A set of 24 codes was applied to 388 excerpts from the texts. The number of excerpts varies widely between the texts, with the minimum number being four the maximum being 118, and the average being 24.5 pages. The highest number of excerpts (118) was from [53], the chapter in the Manual of Photographic Interpretation [78]. This book was lauded as the “first comprehensive edition” by Colwell [79]. Figure 2 provides the average number of excerpts per page extracted for each text. No relationship was found between the number of excerpts or code applications and the publication year.
Each excerpt was coded exhaustively with codes from any and all of the categories outlined in Section 2.1. An analysis of the frequency, co-occurrence, and patterns in the code application follows. The results are organized by the code categories described in Section 2.1: Interpretation Elements, Reasoning Skills, and Knowledge. Table 5 provides an overview of the results summarized by the categories.
Table 5. Summary of the coding process. For each of the three main categories, the numbers in which its codes occur, the total number of excerpts assigned to that category, and the dominant code are presented.
Table 5. Summary of the coding process. For each of the three main categories, the numbers in which its codes occur, the total number of excerpts assigned to that category, and the dominant code are presented.
CategoryText OccurrencesExcerpt OccurrencesDominant Code
Interpretation Elements15 texts407 excerptsTone (n = 104)
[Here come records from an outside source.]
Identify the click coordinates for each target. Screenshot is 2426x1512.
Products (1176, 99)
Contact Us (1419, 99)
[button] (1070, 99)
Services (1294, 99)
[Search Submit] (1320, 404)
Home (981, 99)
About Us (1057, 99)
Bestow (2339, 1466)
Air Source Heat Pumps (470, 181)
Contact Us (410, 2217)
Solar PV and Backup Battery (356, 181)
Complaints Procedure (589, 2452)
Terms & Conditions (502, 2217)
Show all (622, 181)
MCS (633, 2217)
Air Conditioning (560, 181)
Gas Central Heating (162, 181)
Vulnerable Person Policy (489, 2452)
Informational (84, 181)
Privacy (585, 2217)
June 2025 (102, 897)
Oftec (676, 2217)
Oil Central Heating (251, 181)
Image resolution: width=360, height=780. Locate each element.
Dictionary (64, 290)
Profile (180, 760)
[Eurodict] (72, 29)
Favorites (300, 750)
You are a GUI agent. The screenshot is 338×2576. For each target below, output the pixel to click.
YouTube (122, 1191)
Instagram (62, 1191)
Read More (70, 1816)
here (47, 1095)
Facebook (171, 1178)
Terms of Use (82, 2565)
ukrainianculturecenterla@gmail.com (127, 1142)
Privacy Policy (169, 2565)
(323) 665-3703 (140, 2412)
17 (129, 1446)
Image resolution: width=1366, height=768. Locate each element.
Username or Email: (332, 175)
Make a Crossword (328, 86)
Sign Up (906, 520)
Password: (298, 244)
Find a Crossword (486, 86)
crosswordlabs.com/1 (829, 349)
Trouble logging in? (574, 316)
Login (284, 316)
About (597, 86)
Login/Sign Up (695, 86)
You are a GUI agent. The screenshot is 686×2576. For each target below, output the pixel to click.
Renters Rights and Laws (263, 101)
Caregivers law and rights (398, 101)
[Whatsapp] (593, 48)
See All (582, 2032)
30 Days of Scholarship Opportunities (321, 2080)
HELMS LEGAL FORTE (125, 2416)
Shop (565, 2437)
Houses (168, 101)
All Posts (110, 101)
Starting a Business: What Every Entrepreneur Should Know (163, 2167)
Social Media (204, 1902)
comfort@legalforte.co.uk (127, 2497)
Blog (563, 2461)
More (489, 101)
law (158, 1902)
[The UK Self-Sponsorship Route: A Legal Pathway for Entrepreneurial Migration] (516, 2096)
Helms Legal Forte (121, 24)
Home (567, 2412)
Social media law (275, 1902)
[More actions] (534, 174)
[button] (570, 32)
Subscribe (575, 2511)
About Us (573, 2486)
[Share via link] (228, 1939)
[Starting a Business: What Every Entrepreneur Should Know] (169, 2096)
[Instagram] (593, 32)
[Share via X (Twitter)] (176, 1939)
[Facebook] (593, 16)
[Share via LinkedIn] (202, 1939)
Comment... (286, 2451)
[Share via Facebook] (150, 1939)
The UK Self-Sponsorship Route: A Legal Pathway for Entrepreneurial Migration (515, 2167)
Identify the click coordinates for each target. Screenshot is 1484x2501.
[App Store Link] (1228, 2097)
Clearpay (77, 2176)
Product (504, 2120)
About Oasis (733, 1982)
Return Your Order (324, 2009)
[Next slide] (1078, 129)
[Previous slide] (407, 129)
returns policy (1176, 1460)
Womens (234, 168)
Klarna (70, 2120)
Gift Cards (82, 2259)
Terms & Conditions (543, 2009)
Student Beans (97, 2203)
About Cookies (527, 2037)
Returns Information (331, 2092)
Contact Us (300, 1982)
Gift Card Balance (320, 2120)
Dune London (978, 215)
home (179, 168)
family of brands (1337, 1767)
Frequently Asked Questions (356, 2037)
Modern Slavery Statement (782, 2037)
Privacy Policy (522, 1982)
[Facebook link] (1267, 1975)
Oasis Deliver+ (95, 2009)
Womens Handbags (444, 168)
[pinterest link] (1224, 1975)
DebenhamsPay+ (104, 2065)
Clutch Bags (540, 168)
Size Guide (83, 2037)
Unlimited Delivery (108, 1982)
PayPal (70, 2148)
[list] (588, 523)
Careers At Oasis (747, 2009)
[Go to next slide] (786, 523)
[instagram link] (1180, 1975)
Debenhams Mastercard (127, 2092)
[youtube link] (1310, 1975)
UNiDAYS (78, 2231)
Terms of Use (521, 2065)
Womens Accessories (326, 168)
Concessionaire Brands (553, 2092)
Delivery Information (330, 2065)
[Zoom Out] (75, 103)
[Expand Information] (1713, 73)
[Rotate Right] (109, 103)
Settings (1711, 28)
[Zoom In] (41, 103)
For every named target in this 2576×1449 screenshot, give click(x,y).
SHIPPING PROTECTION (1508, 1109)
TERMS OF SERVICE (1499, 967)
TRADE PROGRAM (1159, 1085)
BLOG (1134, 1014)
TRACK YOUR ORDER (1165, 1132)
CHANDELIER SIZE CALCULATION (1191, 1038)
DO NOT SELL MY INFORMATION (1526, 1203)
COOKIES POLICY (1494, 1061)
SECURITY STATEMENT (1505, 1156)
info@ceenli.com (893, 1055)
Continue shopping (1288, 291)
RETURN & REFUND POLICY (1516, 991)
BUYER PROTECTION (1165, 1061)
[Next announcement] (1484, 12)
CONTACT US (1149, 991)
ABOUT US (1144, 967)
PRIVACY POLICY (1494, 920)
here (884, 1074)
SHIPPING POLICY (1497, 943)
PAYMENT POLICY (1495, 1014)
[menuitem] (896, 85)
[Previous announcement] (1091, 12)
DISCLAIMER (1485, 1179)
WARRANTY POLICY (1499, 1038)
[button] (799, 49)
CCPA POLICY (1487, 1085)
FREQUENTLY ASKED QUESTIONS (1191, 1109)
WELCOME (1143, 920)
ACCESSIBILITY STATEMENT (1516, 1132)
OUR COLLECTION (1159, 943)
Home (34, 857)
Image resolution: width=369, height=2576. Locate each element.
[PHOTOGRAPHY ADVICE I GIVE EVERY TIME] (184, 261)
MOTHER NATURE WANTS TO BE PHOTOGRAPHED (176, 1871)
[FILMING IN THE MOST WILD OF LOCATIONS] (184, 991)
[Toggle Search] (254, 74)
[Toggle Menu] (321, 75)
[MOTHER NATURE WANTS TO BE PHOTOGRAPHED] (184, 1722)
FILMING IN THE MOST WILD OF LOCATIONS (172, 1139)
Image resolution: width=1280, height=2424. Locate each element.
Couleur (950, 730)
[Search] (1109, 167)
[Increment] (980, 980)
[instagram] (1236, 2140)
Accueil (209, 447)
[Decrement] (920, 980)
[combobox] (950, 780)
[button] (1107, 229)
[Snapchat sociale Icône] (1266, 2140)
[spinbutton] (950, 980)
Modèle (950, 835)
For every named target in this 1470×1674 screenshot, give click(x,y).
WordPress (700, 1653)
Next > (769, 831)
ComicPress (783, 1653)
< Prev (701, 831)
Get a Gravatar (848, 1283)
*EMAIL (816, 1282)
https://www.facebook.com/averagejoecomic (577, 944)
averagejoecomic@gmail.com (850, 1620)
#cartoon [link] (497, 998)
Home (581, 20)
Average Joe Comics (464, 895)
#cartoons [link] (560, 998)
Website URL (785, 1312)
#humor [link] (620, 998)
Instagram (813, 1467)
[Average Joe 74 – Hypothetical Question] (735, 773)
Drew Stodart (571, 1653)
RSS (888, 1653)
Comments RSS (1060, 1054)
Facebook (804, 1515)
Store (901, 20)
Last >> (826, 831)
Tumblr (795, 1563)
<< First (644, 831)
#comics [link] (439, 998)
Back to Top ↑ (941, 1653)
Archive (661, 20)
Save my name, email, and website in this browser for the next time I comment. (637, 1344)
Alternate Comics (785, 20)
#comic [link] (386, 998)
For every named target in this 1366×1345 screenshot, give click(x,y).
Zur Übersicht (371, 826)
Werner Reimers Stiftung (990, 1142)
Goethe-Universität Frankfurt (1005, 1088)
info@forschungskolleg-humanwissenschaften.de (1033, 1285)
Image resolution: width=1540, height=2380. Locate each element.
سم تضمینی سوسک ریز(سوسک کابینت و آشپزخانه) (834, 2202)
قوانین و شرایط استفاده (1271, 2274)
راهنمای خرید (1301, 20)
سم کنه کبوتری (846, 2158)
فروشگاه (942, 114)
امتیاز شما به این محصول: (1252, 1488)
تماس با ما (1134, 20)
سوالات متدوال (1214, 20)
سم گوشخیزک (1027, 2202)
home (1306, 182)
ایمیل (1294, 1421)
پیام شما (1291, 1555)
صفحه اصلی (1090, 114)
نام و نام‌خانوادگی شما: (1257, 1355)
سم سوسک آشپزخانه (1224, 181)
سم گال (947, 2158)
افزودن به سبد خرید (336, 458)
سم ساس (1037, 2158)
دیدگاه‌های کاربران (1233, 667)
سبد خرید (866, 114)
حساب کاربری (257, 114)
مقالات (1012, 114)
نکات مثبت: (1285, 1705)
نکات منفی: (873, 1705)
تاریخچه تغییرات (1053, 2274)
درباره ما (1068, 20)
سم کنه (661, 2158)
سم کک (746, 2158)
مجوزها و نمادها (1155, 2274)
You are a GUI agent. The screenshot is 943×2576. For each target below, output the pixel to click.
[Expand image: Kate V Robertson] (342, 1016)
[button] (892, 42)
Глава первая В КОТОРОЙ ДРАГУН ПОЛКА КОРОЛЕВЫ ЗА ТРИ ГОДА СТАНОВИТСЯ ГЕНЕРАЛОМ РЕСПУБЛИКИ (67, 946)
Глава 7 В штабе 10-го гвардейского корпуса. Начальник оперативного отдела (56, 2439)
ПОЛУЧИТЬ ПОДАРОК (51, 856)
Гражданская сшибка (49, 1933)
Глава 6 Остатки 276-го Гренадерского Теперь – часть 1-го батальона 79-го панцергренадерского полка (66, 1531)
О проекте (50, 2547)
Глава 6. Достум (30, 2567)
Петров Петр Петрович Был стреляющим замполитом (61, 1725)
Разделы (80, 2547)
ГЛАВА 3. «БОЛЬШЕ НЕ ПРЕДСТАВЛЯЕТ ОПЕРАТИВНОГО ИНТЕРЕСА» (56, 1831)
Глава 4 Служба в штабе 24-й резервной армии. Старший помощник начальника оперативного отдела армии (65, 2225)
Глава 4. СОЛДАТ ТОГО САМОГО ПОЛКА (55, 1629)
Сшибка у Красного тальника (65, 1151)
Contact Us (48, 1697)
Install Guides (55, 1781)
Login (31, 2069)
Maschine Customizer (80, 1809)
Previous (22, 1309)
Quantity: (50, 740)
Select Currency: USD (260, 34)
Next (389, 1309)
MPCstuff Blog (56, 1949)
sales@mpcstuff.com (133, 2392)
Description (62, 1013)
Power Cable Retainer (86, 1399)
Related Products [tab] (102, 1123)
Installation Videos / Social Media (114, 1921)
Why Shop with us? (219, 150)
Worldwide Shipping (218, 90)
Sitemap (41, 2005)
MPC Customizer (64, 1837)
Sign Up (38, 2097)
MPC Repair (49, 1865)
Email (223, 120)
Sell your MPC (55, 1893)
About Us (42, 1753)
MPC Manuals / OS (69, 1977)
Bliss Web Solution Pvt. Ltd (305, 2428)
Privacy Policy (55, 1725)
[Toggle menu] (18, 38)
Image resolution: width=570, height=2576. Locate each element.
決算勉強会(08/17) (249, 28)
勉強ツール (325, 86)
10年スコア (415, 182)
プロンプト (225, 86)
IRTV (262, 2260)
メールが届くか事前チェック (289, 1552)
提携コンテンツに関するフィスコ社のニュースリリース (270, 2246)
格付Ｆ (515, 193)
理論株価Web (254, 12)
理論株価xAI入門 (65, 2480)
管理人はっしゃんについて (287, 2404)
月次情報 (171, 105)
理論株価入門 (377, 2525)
Reasoning Skills13 texts136 excerptsIdentification (n = 46)
Knowledge14 texts91 excerptsExperience (n = 48)
Frequency analysis is commonly used in content analysis to determine the prevalence of themes in a text. In this case, the frequency of individual codes was calculated for each of the codes and their corresponding code category. Codes from the Interpretation Elements category were applied 407 times to the sources, Knowledge codes were applied 91 times, and Reasoning Skills codes were applied 136 times. It is important to remember that it is possible for each excerpt to be associated with more than one of code.
Interpretation Element codes were applied to excerpts in 15 of the 16 texts. Figure 3 provides a summary of the co-occurrence results of the coding for this category. In total, Interpretation codes were assigned to 407 excerpts, 60% of the excerpts were attributed to three codes: tone (n = 104), shadow (n = 77), and shape (n = 65). Tone was the most dominant Interpretation Elements code applied to excerpts in five texts. The co-occurrence of codes indicates a relationship between the cues. The most common co-occurrences were tone-shape (n = 22), tone-shadow (n = 20), tone-texture (n = 15), shape-shadow (n = 18), and shape-size (n = 18). Not only are the concepts tone, shadow, and shape more frequent than other perceptual cues in these texts, but their frequent co-occurrence suggests relationships with one another. Tone, being the basic unit of the image, is the level of gray value in an image. Shadow, is a dark tone of an image caused by a lack of exposure to light. Vertical shape, the geometry of an object, is inferred from the shadow of an object. Additionally, as Rabben, Chalmers Jr., Manley and Pickup [53] note, shadow is helpful in determining the characteristics of image features that lack strong tonal contrast by creating a strong tonal change at its edge.
Other Interpretation Elements codes were substantially less dominant than tone, shadow, and shape. Pattern was coded 39 times across 10 texts. It co-occurred with nine of the 11 other Interpretation Elements codes. Texture was coded 34 times across eight texts, co-occurring with nine of the other Interpretation Elements codes. The remaining codes were used less than 20 times across the set of texts: resolution (n = 7), height (n = 15), color (n = 17), and association (n = 10). Site, the location-specific features of a location, was not identified in this analysis. Instead, the authors tended to discuss general characteristics that could be used to support analysis; for example, the dark tones of a road or the rough texture of moving water.
Figure 3. The co-occurrence of Interpretation Element codes.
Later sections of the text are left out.